Refined localization of H7 and Ctt1 on distal mouse chromosome 9

Genes for more than 40 minor histocompatibility (H) antigens have been mapped as independently segregating loci in the mouse. In many cases, definition of this loci has been accompanied by the creation of congenic strains in which a chromosome segment centered on an allo-H-gene has been introduced into the background of a genetically distinct inbred strain by backcrossing and selection. H7 is one of the more widely studied minor H antigens. It was the object of studies, for example, describing major histocompatibility complex restriction (Bevan 1976) and immunodominance (Wettstein and Bailey 1982; Wettstein 1986).

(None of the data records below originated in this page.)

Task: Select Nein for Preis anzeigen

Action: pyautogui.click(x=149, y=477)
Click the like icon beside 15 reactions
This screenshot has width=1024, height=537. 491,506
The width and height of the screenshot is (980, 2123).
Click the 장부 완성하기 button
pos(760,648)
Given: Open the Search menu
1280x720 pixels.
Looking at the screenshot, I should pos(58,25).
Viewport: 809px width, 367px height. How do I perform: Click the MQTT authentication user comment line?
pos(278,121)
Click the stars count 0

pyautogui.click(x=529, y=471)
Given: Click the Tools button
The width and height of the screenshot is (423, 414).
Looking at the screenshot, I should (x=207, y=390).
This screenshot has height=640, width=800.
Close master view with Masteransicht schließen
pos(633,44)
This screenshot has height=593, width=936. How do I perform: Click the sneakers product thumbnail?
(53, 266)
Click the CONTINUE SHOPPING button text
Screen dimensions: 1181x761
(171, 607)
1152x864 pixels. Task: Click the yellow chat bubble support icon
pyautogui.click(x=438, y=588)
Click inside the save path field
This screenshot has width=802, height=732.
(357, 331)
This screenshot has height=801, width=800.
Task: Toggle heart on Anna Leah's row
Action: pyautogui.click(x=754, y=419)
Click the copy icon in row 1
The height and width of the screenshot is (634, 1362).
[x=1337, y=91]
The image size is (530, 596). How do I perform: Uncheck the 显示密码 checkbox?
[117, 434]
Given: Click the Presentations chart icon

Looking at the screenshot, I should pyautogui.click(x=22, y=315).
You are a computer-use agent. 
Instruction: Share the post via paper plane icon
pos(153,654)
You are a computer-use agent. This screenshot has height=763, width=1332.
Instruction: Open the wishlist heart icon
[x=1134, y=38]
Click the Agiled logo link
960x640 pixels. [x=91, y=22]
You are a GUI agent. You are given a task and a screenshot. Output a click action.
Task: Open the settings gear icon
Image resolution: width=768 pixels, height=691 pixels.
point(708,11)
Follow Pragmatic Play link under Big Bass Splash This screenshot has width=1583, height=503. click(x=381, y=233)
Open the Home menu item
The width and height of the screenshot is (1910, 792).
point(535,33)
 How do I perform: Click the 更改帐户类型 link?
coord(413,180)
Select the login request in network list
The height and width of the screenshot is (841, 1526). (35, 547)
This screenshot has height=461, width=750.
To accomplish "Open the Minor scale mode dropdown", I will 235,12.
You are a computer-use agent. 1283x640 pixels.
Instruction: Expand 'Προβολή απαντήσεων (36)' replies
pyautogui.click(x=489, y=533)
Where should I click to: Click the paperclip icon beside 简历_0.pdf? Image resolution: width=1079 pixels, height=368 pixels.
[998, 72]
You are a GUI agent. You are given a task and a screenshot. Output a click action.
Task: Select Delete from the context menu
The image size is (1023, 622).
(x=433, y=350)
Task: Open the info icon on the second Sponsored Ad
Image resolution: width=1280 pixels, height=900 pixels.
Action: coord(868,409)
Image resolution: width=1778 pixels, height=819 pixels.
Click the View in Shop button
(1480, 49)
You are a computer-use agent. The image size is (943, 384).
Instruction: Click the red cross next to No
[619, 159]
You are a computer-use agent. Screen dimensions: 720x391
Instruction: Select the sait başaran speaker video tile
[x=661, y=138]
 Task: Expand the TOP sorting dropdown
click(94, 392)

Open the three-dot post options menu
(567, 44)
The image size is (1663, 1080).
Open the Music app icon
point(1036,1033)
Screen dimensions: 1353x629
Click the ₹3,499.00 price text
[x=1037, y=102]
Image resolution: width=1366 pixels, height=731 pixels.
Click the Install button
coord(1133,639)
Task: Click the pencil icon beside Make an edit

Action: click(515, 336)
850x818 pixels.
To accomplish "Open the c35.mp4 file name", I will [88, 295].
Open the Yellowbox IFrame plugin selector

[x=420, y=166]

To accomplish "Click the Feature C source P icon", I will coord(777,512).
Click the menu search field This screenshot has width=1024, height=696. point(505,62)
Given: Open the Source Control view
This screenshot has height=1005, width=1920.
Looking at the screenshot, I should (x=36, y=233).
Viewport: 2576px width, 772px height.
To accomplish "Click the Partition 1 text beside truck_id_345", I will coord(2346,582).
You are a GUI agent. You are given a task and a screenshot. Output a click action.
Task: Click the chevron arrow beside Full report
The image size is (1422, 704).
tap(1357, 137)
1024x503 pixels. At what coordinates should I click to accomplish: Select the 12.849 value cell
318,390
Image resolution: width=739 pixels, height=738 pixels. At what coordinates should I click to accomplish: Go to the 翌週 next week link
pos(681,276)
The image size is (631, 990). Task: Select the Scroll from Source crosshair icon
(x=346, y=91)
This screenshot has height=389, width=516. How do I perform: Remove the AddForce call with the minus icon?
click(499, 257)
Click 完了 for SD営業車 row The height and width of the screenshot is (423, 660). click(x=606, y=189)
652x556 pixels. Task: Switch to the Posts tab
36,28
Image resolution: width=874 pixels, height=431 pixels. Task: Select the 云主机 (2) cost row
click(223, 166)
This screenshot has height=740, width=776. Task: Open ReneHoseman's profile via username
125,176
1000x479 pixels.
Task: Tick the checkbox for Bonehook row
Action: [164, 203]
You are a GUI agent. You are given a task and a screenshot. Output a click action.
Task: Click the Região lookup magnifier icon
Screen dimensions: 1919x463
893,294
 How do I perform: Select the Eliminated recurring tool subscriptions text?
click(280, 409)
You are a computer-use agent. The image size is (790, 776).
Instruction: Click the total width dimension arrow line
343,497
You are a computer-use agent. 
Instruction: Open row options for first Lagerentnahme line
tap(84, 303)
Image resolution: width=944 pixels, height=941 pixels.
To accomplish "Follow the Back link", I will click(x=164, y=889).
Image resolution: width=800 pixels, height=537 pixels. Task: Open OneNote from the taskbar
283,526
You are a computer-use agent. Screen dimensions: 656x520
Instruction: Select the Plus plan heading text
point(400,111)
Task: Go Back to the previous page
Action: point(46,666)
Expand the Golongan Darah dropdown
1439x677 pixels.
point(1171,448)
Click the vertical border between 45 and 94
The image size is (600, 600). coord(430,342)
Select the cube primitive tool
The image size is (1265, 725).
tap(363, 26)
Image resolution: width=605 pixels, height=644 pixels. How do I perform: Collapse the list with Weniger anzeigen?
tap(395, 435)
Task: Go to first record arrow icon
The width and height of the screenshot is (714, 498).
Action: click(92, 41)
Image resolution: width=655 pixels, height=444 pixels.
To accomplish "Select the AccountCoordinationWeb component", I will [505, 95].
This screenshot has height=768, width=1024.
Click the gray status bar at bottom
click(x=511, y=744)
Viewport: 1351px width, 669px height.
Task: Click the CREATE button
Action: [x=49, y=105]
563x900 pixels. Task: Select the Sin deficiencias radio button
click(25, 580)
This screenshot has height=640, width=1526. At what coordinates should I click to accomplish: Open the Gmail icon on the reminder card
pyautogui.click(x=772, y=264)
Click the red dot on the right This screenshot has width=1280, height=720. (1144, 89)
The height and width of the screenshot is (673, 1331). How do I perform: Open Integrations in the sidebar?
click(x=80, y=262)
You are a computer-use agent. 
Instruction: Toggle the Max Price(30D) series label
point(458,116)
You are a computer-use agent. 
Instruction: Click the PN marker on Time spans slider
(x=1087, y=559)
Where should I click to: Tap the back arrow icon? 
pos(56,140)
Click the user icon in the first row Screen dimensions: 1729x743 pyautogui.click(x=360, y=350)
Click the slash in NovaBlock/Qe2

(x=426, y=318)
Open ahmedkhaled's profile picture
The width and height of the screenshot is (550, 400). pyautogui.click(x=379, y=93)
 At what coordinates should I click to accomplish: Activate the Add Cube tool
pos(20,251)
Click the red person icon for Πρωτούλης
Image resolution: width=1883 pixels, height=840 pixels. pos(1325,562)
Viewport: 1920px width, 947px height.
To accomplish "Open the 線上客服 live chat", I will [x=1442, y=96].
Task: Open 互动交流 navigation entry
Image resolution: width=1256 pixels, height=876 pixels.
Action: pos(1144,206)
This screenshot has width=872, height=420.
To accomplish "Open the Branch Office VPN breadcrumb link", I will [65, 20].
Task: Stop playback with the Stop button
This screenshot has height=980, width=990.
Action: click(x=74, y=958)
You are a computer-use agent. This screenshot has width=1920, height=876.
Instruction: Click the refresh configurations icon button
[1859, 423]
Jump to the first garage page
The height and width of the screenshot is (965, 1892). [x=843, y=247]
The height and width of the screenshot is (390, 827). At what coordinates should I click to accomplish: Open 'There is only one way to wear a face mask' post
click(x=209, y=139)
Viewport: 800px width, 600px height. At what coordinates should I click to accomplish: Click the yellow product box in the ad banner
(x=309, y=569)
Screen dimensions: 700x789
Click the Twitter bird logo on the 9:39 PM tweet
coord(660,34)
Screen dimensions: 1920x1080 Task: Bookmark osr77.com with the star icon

There are two independently derived H7 congenic lines: in the B6.C-H7 super(b) line (HW23), the BALB/c H7 super(b) allele has been introduced into a C57BL/6 (B6) background; in the B10.C-H7 super(b) line (47N), this allele has been introduced into a C57BL/10 (B10) background. H7 maps to distal chromosome (Chr 9), near but recombinationally separable from the point where we recently mapped the gene encoding the CTT1 antigen by typing progeny of a backcross. To better determine the placement of these loci with respect to each other and the simple sequence length polymorphism (SSLP) map of distal Chr 9, we have now typed selected backcross progeny and the CXB recombinant inbred (RI) strains for additional informative SSLP markers.